In ihm kommt die Befürchtung zum Ausdruck, es sei notwendig "schön" zu malen oder: die anderen Teilnehmer einer Gruppe seien viel "besser". Möglicherweise kommt ein Unbehagen hinzu, anhand der Bilder und Gestaltungen wären Sachverhalte zu erkennen, die man selbst (noch) nicht

bereit ist, mitzuteilen...

 

In der kunsttherapeutischen Arbeit zählt nicht das fertige Bild oder die Plastik als ästhetisches Produkt, sondern der Entstehungsprozess, die Möglichkeit - Gefühle, Imaginationen, Wünsche und innere Lösungsmöglichkeiten zum Ausdruck zu bringen. Vieles, was eher dem unbewussten

und emotionalen Bereich zuzuordnen ist, läuft Gefahr, im Intellekt hängen zubleiben. Hier bietet das assoziative bildnerische Gestalten große

Chancen. Nicht im Malen oder freien Gestalten allein erschöpft sich die professionelle kunsttherapeutische Begleitung, - dem Gespräch darüber,

der gemeinsamen Bild- und Objektbetrachtung kommt die zentrale Bedeutung zu.

 

Kunsttherapie ist ein klinisches Verfahren. Professionelle Kunsttherapie sieht den Menschen ganzheitlich und bietet so eine sinnvolle Ergänzung

zu anderen medizinischen und psychotherapeutischen Behandlungsverfahren. Aktuell ist die Kunsttherapie im Prozess, sich wissenschaftlich zu begründen. Die psychische Befindlichkeit eines Klienten ist jedoch schwer zu objektivieren - letztendlich muss jeder Betroffene selbst entscheiden, was ihm hilft oder nicht.

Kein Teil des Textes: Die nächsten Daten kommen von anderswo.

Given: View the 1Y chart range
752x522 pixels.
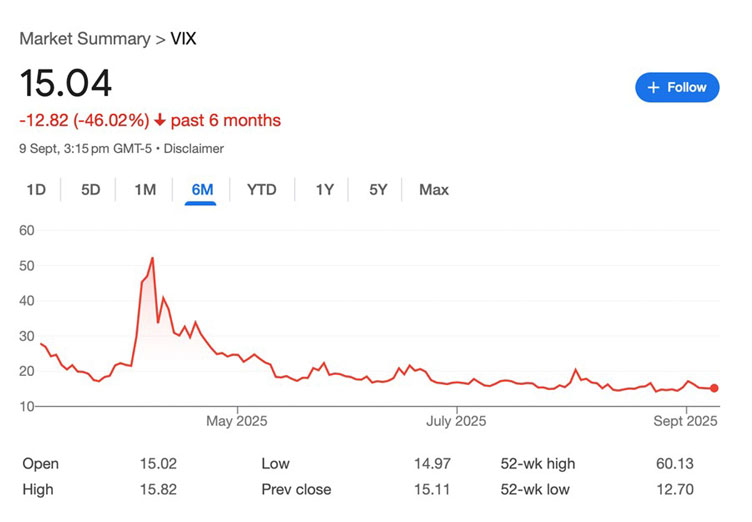Looking at the screenshot, I should click(324, 189).
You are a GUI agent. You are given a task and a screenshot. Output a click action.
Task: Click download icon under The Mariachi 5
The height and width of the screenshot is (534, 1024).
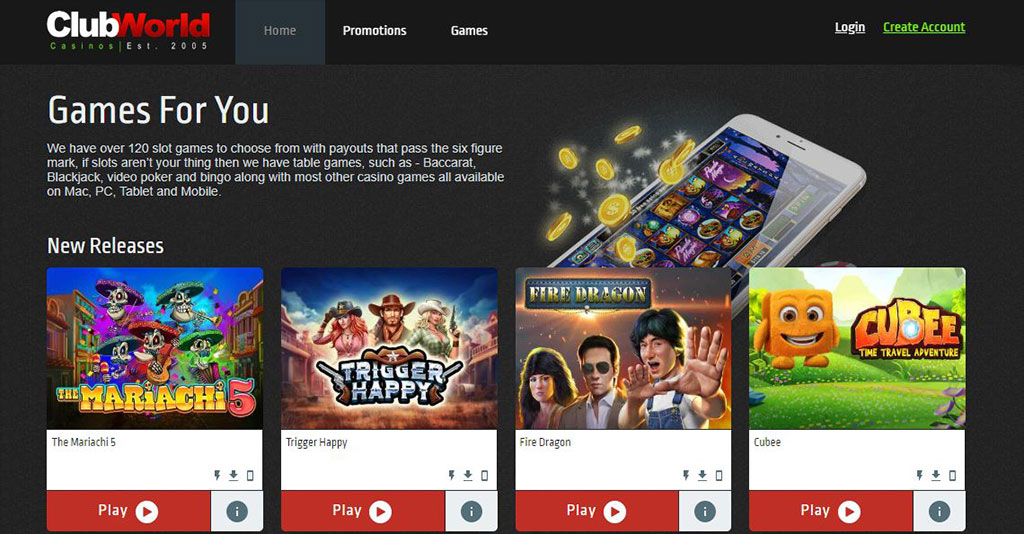(x=233, y=475)
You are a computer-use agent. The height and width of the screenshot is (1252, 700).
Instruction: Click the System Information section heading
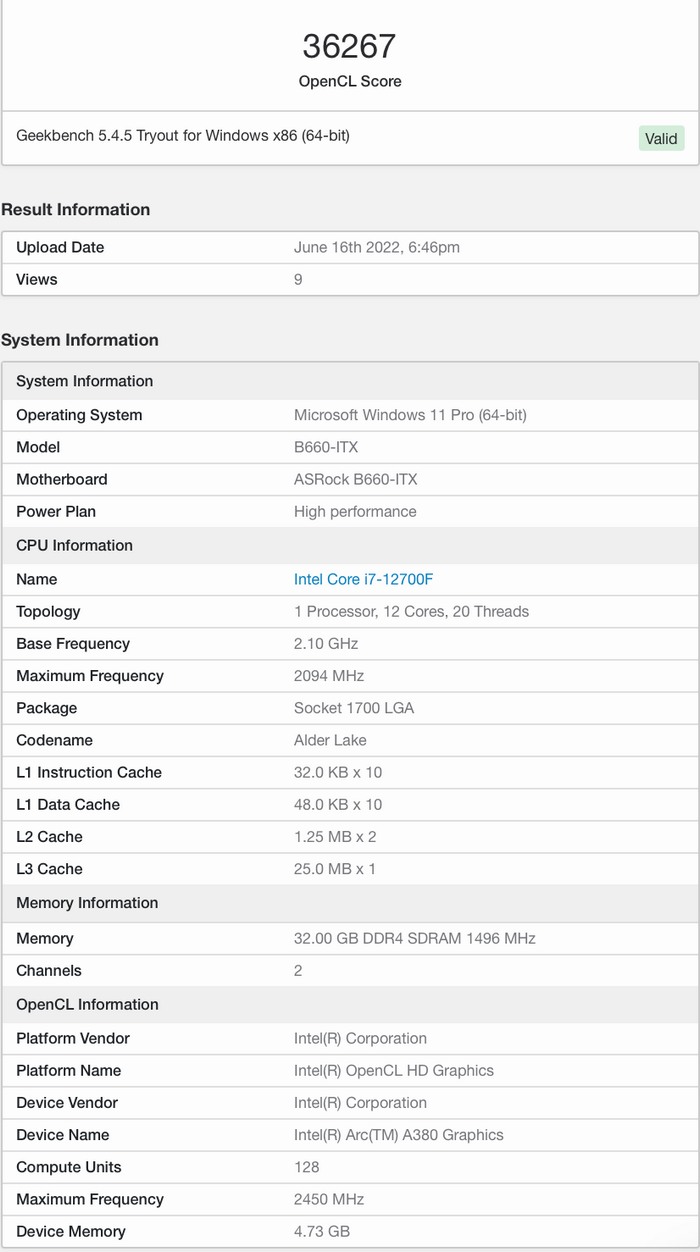80,340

Immer wieder malen und gestalten Menschen auch nach einer kunsttherapeutischen Intervention für sich weiter.

 

Kreatives Arbeiten ohne den Anspruch, schön zu malen oder ein Bild verkaufen zu wollen ermöglicht uns, dem Alltagsstress für kurze Zeit zu entkommen und ganz bei sich zu sein.